Speech recognition is useful for VR not only for simulating conversations with AI agents but also for the user to communicate with any application that requires a great number of options. Typing out a response or command might be too impractical, and overcrowding the application with buttons or other GUI elements could get confusing very fast. But anyone who is capable of speech can easily speak while they are in a VR experience.
Unity Labs’ virtual reality (VR) authoring platform Carte Blanche will have a personal assistant called U, with whom the user will be able to speak in order to easily perform certain actions. We at Labs have been researching speech recognition and analysis tools that could be used to implement these voice commands.
The first section of this article presents concepts and theory behind speech recognition. It serves as a primer introducing related concepts and links for the reader to get more information on this field. The second section presents a Unity Asset Store package and public repository we are making available that provides a wrapper for several speech-to-text solutions and a sample scene that compares text transcriptions from each API.
Speech recognition is the transcription from speech to text by a program. Semantic analysis goes a step further by attempting to determine the intended meaning of this text. Even the best speech recognition and semantic analysis software today is far from perfect. Although we humans solve these tasks very intuitively and without much apparent effort, trying to get a program to perform both poses problems that are much more difficult to solve than one might think.
One vital component of today’s statistically-based speech recognition is acoustic modeling. This process involves starting with a waveform and from it determining the probabilities of distinct speech sounds, or phonemes (e.g. “s”, “p”, “ē”, and “CH” in “speech”), occurring at discrete moments in time. The acoustic model most commonly used is a hidden Markov model (HMM), which is a type of probability graph called a Bayesian network (Fig. 1). HMMs are named so because some of the states in the model are hidden - you only have the outputs of these states to work with, and the goal is to use these to determine what the hidden states might have been. For acoustic modeling, this means looking at the waveform output and trying to figure out the most probable input phonemes - what the speaker intended to say.
Once you have probabilities for granular sounds, you need to string these sounds into words. In order to do this, you need a language model, which will tell you how likely it is that a particular sequence of sounds corresponds to a particular word or sequence of words. For example, the phonemes “f”, “ō”, “n”, “ē”, and “m” in sequence quite clearly correspond to the English word “phoneme”. In some cases more context is needed - for instance, if you are given the phonetic word “T͟Her”, it could correspond to “there”, “their”, or “they’re”, and you must use the context of surrounding words to determine which one is most likely. The problem of language modeling is similar to the problem of acoustic modeling, but at a larger scale. So it is unsurprising that similar probabilistic AI systems such as HMMs and artificial neural networks are used to automate this task. Figuring out words from a person’s speech, even given a sequence of phonemes, is easier said than done because languages can be extremely complex. That’s not even to say for all the different accents and intonations one might use. Even humans can have difficulty understanding each other, so it’s no wonder why this is such a difficult challenge for an AI agent.

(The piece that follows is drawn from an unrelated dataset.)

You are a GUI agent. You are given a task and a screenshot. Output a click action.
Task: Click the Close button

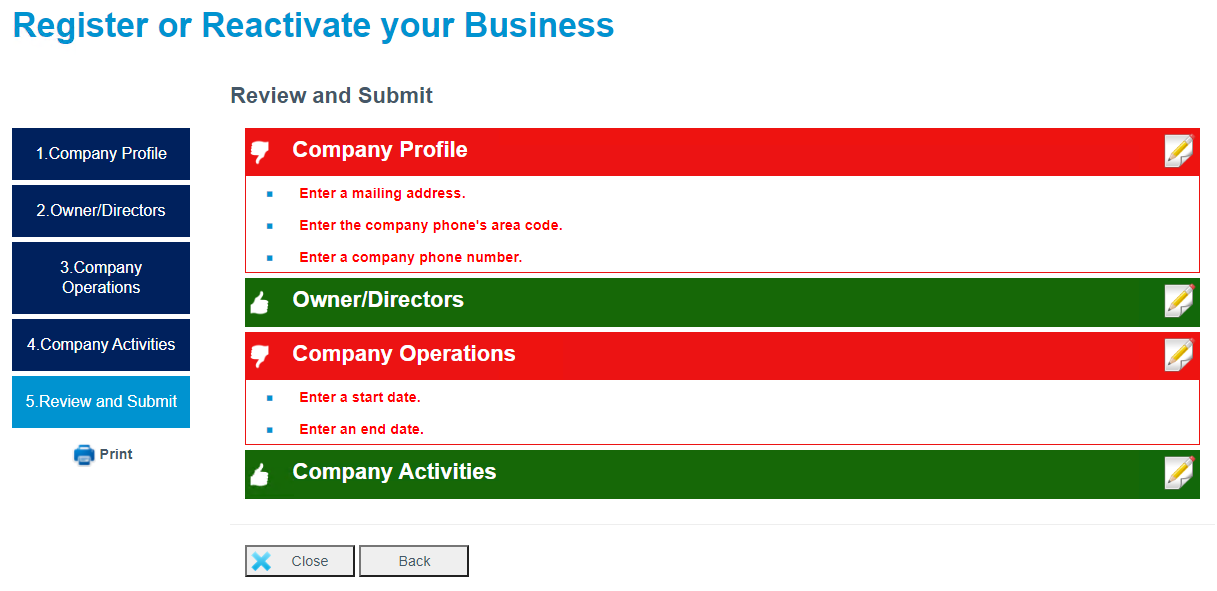coord(300,561)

In any case, at this point you have speech that has been transcribed into text, and now your agent needs to determine what that text means. This is where semantic analysis comes in. Humans practice semantic analysis all the time. For example, even before reading this sentence, you were probably pretty confident that you would see an example of how humans practice semantic analysis. (How’s that for meta?) That’s because you were able to use the context clues in previous sentences (e.g. “Humans practice semantic analysis all the time.”) to make a very good guess at what the next few sentences might include. So in order for a VR experience with simulated people to feel real, its AI needs to be skilled at analyzing your words and giving an appropriate response.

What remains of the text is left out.